Breve introduzione:
L'intervento dell' Imperial-Regio esercito asburgico nel Granducato di Toscana rappresentò, insieme alla sconfitta della settaria Repubblica Romana del Mazzini e Repubblica di Venezia del Manin , il culmine del processo di riordino legittimo che spense, definitivamente, le sovversive rivoluzioni scoppiate nella penisola italiana nell'anno 1848.
Antefatti:
Moti sovversivi rivoluzionari e costituzioni
Le vicende che portarono all'intervento dell'Imperial Regio Esercito nel Granducato di Toscana ebbero inizio nel gennaio 1848, quando giunse notizia della insurrezione settaria di Palermo contro i Borbone delle Due Sicilie, scoppiata il 12 gennaio. Seguì una rivoluzione liberal-settaria a Napoli, il 27, che costrinse, due giorni dopo, Ferdinando II a dare fiducia ai liberali e promettere la Costituzione, promulgata l'11 febbraio.
Lo stesso 11 febbraio il Granduca Leopoldo II di Toscana concesse la Costituzione, nella generale approvazione dei ben pochi sudditi liberali.
La bandiera costituzionale del Granducato di Toscana nel 1848: il tricolore, con sovraimpresse le armi della casata degli Asburgo-Lorena.
Prima fase della Prima guerra di espansionismo sabaudo
("Prima guerra d'indipendenza italiana")
("Prima guerra d'indipendenza italiana")
Dopo di che gli eventi precipitarono : il 22-24 febbraio rivoluzione settaria a Parigi ed instaurazione della Seconda Repubblica, il 4 marzo Carlo Alberto concesse agli Stati Sardi lo Statuto Albertino, il 14 marzo Papa Pio IX , dando fiducia ai liberali moderati, concesse lo statuto, 13 marzo insurrezione settaria a Vienna e dimissioni coatte del Metternich, 17 marzo grande manifestazione liberale borghese a Venezia che impose al governatore il rilascio dei sovversivi detenuti politici, fra cui il peggiore di tutti , il Manin, 18 marzo inizio delle cinque giornate di Milano.
Giunta a Firenze la notizia delle cinque giornate di Milano, il 21 marzo 1848 Leopoldo II, bon gré ou mal gré, venne subdolamente raggirato dalla fazione liberale e dichiarò guerra all’Impero d'Austria ed inviò l’esercito al comando del generale De Laugier verso il Quadrilatero. Tra loro vi erano dei volontari universitari di Pisa che si diedero alla fuga a Curtatone e Montanara il 29 maggio 1848, e se non fosse stato per i volontari Napoletani che resistettero contro un esercito molto più numeroso la bella vittoria di Goito non ci sarebbe stata . Poi vennero le vittorie del grande Radetzky a Vicenza, il 10 giugno e Custoza, il 23-25 luglio. Di lì cominciò una veloce, ma disordinata, ritirata verso l’Adda e Milano, dove si svolse, il 4 agosto la battaglia di Milano, al termine della quale Carlo Alberto , datasela a gambe , attraverso i suoi emissari risolse a chiedere l’armistizio di Salasco.
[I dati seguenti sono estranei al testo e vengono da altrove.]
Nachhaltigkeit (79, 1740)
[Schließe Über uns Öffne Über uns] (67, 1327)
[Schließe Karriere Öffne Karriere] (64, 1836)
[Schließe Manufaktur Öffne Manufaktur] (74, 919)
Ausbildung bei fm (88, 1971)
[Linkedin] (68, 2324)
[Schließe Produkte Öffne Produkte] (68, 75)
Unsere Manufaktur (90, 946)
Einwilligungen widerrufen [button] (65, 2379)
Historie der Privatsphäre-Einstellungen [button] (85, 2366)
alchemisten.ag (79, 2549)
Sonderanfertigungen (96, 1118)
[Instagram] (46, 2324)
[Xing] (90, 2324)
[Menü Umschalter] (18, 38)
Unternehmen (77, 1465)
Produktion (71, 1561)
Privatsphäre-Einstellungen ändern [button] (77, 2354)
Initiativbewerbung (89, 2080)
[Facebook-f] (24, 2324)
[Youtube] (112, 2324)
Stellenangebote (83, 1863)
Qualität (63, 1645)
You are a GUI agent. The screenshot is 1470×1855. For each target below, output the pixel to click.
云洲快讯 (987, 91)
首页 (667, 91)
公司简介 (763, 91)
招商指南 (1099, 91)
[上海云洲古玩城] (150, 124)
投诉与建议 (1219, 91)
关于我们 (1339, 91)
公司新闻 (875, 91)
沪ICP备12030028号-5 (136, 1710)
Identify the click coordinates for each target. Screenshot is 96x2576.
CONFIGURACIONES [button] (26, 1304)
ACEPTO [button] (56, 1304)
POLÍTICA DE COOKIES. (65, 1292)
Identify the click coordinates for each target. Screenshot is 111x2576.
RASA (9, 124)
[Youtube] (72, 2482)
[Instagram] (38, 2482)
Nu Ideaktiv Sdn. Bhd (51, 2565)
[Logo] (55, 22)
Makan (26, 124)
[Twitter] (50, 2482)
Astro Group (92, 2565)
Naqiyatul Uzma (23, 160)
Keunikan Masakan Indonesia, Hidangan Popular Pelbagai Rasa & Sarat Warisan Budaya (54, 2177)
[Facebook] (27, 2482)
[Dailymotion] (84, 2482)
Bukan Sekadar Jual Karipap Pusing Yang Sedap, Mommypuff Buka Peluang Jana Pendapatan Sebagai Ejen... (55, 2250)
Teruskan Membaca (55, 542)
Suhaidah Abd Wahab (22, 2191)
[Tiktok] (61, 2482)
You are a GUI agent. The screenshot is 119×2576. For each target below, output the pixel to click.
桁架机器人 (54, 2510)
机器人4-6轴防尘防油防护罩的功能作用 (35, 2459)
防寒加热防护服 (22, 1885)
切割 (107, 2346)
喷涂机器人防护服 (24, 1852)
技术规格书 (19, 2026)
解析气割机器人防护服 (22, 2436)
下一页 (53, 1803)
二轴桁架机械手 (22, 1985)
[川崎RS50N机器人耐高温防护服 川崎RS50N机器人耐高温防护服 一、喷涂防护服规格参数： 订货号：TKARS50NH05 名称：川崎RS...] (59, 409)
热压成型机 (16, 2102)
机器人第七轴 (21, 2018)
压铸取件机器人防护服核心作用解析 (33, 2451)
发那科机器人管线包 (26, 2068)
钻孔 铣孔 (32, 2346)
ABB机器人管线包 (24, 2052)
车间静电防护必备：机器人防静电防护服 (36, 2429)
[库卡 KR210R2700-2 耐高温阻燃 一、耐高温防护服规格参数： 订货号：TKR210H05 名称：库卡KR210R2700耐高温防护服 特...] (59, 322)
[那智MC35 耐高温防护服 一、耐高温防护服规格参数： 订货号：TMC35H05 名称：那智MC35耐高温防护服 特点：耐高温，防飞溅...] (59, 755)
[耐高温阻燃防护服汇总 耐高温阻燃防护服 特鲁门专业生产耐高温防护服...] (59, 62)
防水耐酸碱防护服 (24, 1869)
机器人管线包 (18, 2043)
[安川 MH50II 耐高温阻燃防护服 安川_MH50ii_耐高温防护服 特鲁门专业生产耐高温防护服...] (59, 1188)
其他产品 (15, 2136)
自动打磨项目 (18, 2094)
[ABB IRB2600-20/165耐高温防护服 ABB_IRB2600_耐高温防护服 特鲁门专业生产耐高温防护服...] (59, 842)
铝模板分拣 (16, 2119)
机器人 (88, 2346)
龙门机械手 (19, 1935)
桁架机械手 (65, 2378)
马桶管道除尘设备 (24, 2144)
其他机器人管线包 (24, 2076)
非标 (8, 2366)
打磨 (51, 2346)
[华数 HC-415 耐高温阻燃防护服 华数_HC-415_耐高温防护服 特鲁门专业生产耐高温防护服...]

Rivoluzione e controrivoluzione nel Granducato di Toscana :
Ricadute sul governo del Granducato
Ancora il 26 giugno, Leopoldo II recandosi dalla sua residenza a Palazzo Pitti a Palazzo Vecchio, nel salone dei Cinquecento, ove si teneva l’apertura del neonato parlamento toscano, con la vista ancora annebbiata da menzogne liberalesche, difendeva “questo meraviglioso risorgimento d'Italia” che permetteva “di ordinare lo Stato secondo i bisogni dei tempi e di proclamare e di discutere in faccia all'Europa la nazionale indipendenza”.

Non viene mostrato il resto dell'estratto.